[WHAT IS NEEDED]
Write out the data exactly from its first line onward, ending with the line in which "КАКОЙ РАЗМЕР ШИН" appears.

Collected data
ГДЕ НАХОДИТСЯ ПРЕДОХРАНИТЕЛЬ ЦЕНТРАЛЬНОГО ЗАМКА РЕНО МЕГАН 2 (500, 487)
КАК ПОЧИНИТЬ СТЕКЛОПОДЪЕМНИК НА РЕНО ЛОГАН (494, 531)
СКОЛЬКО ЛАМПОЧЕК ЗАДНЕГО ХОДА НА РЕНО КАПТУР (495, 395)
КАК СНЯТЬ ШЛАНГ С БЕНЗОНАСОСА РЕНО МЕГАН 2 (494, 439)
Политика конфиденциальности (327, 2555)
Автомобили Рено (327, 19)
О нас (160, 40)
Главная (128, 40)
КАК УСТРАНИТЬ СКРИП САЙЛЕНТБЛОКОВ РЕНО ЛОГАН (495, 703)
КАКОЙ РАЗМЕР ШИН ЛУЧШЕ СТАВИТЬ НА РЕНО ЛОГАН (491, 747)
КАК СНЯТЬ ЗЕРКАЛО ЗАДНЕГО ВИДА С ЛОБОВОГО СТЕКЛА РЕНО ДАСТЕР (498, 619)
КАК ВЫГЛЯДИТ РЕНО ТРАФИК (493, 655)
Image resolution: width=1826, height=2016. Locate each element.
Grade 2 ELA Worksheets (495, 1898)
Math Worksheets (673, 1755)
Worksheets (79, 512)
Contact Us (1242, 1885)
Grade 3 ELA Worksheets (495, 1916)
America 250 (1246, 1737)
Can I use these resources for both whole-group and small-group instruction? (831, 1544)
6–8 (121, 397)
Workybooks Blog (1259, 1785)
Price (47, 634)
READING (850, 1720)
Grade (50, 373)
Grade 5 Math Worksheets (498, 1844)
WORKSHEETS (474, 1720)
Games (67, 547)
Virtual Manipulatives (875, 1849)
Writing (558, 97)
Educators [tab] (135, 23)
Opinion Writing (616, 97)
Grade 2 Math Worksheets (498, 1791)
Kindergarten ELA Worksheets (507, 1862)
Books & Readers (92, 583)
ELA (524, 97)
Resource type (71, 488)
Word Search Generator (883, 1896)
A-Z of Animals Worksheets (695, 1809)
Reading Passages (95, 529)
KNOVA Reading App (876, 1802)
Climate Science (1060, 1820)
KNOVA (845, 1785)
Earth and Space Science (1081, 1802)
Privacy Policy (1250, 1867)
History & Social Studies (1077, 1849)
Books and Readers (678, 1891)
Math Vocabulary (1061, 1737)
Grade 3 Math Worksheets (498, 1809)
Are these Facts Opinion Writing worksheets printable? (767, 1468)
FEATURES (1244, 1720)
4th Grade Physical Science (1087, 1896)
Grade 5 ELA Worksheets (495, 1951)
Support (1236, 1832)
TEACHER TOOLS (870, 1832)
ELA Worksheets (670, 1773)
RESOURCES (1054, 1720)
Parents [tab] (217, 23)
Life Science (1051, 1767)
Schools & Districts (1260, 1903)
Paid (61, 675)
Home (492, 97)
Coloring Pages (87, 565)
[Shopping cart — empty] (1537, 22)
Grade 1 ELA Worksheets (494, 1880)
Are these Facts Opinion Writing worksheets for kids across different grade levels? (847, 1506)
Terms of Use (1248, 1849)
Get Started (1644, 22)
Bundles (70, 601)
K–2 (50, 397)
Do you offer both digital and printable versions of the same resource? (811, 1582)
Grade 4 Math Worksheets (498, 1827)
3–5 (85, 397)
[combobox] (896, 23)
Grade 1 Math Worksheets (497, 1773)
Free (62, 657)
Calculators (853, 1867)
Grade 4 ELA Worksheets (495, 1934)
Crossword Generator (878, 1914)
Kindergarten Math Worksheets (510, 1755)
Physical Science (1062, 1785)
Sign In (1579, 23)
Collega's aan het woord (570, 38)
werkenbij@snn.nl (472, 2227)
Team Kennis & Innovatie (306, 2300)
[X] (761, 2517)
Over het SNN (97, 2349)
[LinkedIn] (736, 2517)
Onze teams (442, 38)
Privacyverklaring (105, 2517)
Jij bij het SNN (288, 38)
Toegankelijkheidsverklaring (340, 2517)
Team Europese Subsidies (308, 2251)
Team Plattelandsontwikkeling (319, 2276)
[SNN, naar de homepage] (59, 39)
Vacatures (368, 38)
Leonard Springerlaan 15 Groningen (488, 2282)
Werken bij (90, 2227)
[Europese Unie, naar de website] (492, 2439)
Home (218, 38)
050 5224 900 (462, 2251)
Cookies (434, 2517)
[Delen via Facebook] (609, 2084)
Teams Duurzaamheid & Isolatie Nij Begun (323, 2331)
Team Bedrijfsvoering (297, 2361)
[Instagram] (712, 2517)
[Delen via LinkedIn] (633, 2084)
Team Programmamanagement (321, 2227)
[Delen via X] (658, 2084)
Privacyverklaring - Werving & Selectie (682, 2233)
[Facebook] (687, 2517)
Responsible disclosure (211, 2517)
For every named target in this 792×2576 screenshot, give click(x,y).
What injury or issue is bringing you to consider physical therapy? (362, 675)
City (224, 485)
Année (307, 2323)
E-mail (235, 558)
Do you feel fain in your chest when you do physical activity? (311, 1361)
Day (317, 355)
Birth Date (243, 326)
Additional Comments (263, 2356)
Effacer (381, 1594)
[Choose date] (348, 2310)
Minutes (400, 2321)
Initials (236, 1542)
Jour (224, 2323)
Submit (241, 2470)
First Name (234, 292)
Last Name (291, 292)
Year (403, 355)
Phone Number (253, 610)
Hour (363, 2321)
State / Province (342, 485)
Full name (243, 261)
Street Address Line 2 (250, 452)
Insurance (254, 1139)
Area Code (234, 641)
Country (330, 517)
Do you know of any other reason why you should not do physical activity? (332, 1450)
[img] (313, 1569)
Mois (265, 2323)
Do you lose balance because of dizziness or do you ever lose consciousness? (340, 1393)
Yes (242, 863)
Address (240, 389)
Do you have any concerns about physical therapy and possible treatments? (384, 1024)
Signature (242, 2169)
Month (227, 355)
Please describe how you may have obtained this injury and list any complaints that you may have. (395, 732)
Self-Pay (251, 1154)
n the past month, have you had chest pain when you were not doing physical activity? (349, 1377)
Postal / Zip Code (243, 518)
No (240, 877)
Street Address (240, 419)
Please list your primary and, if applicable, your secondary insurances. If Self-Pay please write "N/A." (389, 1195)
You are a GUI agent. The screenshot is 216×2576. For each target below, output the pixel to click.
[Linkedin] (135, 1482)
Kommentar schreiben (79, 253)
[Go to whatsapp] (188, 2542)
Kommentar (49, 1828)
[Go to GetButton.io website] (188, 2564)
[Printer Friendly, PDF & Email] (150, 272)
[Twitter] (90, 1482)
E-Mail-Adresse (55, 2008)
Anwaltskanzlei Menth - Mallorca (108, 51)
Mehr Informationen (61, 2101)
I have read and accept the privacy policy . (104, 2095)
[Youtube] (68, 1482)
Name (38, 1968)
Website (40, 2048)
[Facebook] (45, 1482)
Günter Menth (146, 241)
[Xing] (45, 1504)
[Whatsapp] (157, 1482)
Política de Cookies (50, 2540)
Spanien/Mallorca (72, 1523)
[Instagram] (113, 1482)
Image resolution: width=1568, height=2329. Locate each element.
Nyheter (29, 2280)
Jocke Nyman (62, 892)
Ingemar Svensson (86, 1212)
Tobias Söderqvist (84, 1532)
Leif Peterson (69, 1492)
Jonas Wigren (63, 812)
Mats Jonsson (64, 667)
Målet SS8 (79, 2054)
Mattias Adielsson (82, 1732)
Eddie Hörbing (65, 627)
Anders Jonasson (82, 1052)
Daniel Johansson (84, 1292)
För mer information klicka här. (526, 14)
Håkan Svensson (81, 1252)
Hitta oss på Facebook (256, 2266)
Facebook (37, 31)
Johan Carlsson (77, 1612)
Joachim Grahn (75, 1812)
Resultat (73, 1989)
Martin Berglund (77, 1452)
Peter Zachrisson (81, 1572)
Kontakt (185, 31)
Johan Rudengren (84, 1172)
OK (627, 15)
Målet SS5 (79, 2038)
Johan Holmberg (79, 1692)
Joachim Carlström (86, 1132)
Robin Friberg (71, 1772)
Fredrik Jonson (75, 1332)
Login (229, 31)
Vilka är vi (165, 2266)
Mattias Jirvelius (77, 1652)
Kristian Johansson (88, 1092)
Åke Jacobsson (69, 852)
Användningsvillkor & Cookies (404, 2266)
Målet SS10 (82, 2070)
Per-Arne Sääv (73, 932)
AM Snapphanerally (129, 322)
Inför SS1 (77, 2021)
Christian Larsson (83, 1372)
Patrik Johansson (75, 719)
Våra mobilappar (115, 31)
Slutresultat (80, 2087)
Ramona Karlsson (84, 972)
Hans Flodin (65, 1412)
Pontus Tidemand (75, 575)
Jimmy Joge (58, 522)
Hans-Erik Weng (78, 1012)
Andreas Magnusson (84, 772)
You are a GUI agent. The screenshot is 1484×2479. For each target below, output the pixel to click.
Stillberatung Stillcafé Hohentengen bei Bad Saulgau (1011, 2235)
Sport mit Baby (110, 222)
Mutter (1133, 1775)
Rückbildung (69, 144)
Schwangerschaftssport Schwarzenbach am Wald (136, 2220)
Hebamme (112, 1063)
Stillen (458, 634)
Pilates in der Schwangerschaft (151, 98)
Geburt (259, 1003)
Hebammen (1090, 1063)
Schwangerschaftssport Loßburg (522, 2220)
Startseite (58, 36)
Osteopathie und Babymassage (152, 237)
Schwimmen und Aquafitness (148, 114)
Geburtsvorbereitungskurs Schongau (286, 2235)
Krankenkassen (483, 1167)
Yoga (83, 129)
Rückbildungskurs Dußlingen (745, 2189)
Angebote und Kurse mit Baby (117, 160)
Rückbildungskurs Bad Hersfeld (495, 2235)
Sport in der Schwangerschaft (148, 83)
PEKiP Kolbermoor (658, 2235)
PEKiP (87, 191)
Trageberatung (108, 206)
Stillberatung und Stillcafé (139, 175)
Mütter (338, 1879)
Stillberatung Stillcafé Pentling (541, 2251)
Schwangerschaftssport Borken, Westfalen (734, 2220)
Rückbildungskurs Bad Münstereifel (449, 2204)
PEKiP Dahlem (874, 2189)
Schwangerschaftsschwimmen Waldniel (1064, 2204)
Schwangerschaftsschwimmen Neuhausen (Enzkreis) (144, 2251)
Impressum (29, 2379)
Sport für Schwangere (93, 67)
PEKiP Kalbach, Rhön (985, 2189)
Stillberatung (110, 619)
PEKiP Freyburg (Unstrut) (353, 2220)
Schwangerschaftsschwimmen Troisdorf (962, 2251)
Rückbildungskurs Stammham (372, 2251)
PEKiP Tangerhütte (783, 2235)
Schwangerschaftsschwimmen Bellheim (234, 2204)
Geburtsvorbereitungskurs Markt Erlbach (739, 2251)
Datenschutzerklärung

[WRITTEN SOLUTION]
ГДЕ НАХОДИТСЯ ПРЕДОХРАНИТЕЛЬ ЦЕНТРАЛЬНОГО ЗАМКА РЕНО МЕГАН 2 (500, 487)
КАК ПОЧИНИТЬ СТЕКЛОПОДЪЕМНИК НА РЕНО ЛОГАН (494, 531)
СКОЛЬКО ЛАМПОЧЕК ЗАДНЕГО ХОДА НА РЕНО КАПТУР (495, 395)
КАК СНЯТЬ ШЛАНГ С БЕНЗОНАСОСА РЕНО МЕГАН 2 (494, 439)
Политика конфиденциальности (327, 2555)
Автомобили Рено (327, 19)
О нас (160, 40)
Главная (128, 40)
КАК УСТРАНИТЬ СКРИП САЙЛЕНТБЛОКОВ РЕНО ЛОГАН (495, 703)
КАКОЙ РАЗМЕР ШИН ЛУЧШЕ СТАВИТЬ НА РЕНО ЛОГАН (491, 747)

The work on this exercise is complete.